Лушка взяла отложенную книгу и положила на колени.
Зам неловко поднялся. Зазвучали излишне быстрые шаги. Шаги приостановились у двери. Должно быть, зам оглянулся. Или хотел оглянуться.
Лушка не подняла головы.
Теперь она была рада, что книги вернулись. Она их прочитает. И перечитает снова. И попробует догадаться, что скрывает их поверхность. Она приблизится к обкатанным словам — и обнаружит пустоты в их сцеплениях, и не побоится заглянуть сквозь пугающие сторожевые тени — там что-то, что-то, иначе не надо было сторожить и отпугивать неготовых, там что-то, что-то, которое меня ждет…
Постепенно ее стало охватывать беспокойство. Что-то в визите зама было не так.
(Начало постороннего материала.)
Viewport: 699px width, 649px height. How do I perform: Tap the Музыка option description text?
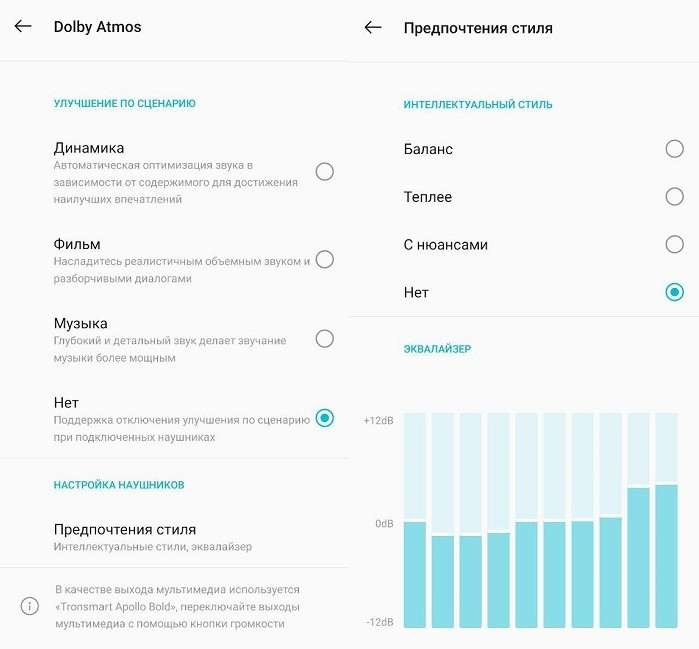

Его неустойчивое настроение, внеземные вопросы то ли о смысле жизни, то ли ни о чем, да и сам его непонятный приход — с чем он пришел? С известием о том, что общественность потребовала священника? А Лушка при чем? Она что — профком или бухгалтерия? Всё таило что-то невысказанное, словно зам попеременно склонялся то к одному, то к другому, а говорил при этом третье и четвертое.
Нет, поняла Лушка, он приходил с другой целью. Ей надо было вовремя настроиться на внутреннего зама, но она не предполагала с его стороны никакой угрозы и не искала скрытые смыслы в его поведении. Нет, поправила она себя, угроза была не с его стороны, но он в курсе и каким-то боком с угрозой связан.
И тут, без всякой вроде бы связи, Лушка подумала о следователе, который являлся сюда уже который день подряд, но Лушку разговором не удостоил. Можно было и раньше сообразить: что-то не так. Будь Лушка на его месте, то именно с Гришиной и начала бы. Теперь нарочитость следовательских действий просто выпирала, хотя раньше казалось: не вызывает — не надо. Лушке и так всё ясно, а если ясно ей, то почему не может быть ясно другому. Однако странный зам чуть не криком прокричал, что не так тут всё просто. Значит, с зама ей и начинать.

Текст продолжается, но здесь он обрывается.